Gestellte Aufgabe 1: Im folgenden Beschluss ist der Abschnitt von „Entscheidungsstichwort (Thema)“ bis „102/94 – wird zurückgewiesen.“ so abzuändern, dass „Kostenentscheidung“ durch „Kostenverteilung“ ersetzt wird. Der geänderte Abschnitt ist vollständig wiederzugeben.

Entscheidungsstichwort (Thema)
Divergenz in der Kostenentscheidung. Beschlußverfahren
Leitsatz (amtlich)
Eine Divergenz bei der Kostenentscheidung reicht nicht aus, um eine Nichtzulassungsbeschwerde zu rechtfertigen. Das ergibt sich aus § 99 Abs. 1 ZPO.
Normenkette
ArbGG §§ 92a, 72a; ZPO § 99
Verfahrensgang
Hessisches LAG (Beschluss vom 24.08.1995; Aktenzeichen 12 TaBV 102/94) |
ArbG Frankfurt am Main (Beschluss vom 01.03.1994; Aktenzeichen 4 BV 14/91) |
Tenor
Die Beschwerde des Antragstellers gegen die Nichtzulassung der Rechtsbeschwerde in dem Beschluß des Hessischen Landesarbeitsgerichts vom 24. August 1995 – 12 TaBV 102/94 – wird zurückgewiesen.
Tatbestand
I. Die Beteiligten haben über die Tariffähigkeit des Beteiligten zu 2) gestritten. Der Antragsteller ist ein für Hessen zuständiger Verband des Kraftfahrzeughandels und Tankstellengewerbes. Der Beteiligte zu 2) sieht sich als bundesweit zuständiger Zentralverband des Tankstellen- und Garagengewerbes. Die Beteiligten zu 5) bis 17) sind regionale Mitgliedsverbände des Beteiligten zu 2). Der Beteiligte zu 16) (Fachverband Südwest) ist nach einer Satzungsänderung, der arbeitsgerichtliche Streitigkeiten zwischen dem Antragsteller sowie den Beteiligten zu 2) und 16) vorausgegangen waren, räumlich auch für Hessen zuständig.
Die Gewerkschaft ÖTV (Beteiligte zu 3)) hat mit dem Antragsteller sowie den Beteiligten zu 2) bzw. 16) je einen Manteltarifvertrag sowie Lohn- und Gehaltstarifverträge für den Bereich des Bundeslandes Hessen abgeschlossen. Der Antragsteller hat die Tariffähigkeit des Beteiligten zu 2) als Spitzenverband bestritten. Dieser habe in einer Reihe von Bundesländern keinen tariffähigen Unterbau. Die entsprechenden Mitgliedsverbände seien solche des Kraftfahrzeuggewerbes. Ihnen fehle es an der Kompetenz zur Vertretung des Tankstellengewerbes. Außerdem werde der Beteiligte zu 2) über seine regionalen Mitgliedsverbände durch den Bundesverband des Kraftfahrzeughandels beherrscht. Zwischen dem Kraftfahrzeughandel einerseits sowie den Tankstellen- und Garagenbetrieben andererseits gebe es massive Interessengegensätze, so z.B. im Bereich der Öffnungs- und Arbeitszeiten. Der Antragsteller hat zweitinstanzlich zuletzt beantragt
festzustellen, daß der Beteiligte zu 2) nicht befugt ist, Tarifverträge abzuschließen, die Geltung für das Gebiet der Bundesrepublik Deutschland, hilfsweise im Gebiet der Bundesrepublik Deutschland für das Land Hessen beanspruchen.

Gestellte Aufgabe 2: Die Zeilen der nachstehenden Daten vom Anfang bis einschließlich der Zeile mit „will click(63, 7).“ sind als Markdown-Tabelle mit den Spalten „Nummer“ und „Zeile“ darzustellen. Leerzeilen entfallen dabei.

Verfügbare Daten:
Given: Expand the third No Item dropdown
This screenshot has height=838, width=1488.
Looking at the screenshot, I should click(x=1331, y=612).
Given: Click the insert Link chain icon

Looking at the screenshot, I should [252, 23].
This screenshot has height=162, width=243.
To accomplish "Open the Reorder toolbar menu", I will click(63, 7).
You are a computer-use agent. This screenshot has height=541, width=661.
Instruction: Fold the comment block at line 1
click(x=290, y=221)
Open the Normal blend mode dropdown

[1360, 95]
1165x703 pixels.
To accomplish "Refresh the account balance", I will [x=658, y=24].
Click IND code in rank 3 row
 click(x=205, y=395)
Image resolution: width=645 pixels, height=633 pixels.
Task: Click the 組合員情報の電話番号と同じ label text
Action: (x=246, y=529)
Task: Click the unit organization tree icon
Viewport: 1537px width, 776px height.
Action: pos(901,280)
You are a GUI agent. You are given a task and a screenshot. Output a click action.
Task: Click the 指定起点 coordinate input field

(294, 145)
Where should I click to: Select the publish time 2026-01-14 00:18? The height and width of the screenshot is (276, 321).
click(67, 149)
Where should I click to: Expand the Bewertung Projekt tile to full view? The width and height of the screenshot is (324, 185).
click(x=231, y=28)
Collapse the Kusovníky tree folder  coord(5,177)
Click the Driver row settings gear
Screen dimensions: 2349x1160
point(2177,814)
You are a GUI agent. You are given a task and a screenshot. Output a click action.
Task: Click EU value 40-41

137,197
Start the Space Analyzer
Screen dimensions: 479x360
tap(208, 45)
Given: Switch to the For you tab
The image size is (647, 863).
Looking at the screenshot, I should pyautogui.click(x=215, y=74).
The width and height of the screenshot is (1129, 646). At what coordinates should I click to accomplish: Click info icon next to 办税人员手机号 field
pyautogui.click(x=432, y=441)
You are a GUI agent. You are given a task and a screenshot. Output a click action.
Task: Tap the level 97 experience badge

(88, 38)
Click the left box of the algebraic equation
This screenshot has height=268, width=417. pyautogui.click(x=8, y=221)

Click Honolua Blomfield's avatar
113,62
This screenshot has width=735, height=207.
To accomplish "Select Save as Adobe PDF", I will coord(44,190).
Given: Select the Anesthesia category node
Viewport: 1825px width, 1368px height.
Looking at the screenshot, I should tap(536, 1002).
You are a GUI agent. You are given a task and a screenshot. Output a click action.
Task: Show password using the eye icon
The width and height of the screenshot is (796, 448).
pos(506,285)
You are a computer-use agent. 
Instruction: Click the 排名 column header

Schriftliche Antwort 1:
Entscheidungsstichwort (Thema)
Divergenz in der Kostenverteilung. Beschlußverfahren
Leitsatz (amtlich)
Eine Divergenz bei der Kostenverteilung reicht nicht aus, um eine Nichtzulassungsbeschwerde zu rechtfertigen. Das ergibt sich aus § 99 Abs. 1 ZPO.
Normenkette
ArbGG §§ 92a, 72a; ZPO § 99
Verfahrensgang
Hessisches LAG (Beschluss vom 24.08.1995; Aktenzeichen 12 TaBV 102/94) |
ArbG Frankfurt am Main (Beschluss vom 01.03.1994; Aktenzeichen 4 BV 14/91) |
Tenor
Die Beschwerde des Antragstellers gegen die Nichtzulassung der Rechtsbeschwerde in dem Beschluß des Hessischen Landesarbeitsgerichts vom 24. August 1995 – 12 TaBV 102/94 – wird zurückgewiesen.

Schriftliche Antwort 2:
| Nummer | Zeile |
|---|---|
| 1 | Given: Expand the third No Item dropdown |
| 2 | This screenshot has height=838, width=1488. |
| 3 | Looking at the screenshot, I should click(x=1331, y=612). |
| 4 | Given: Click the insert Link chain icon |
| 5 | Looking at the screenshot, I should [252, 23]. |
| 6 | This screenshot has height=162, width=243. |
| 7 | To accomplish "Open the Reorder toolbar menu", I will click(63, 7). |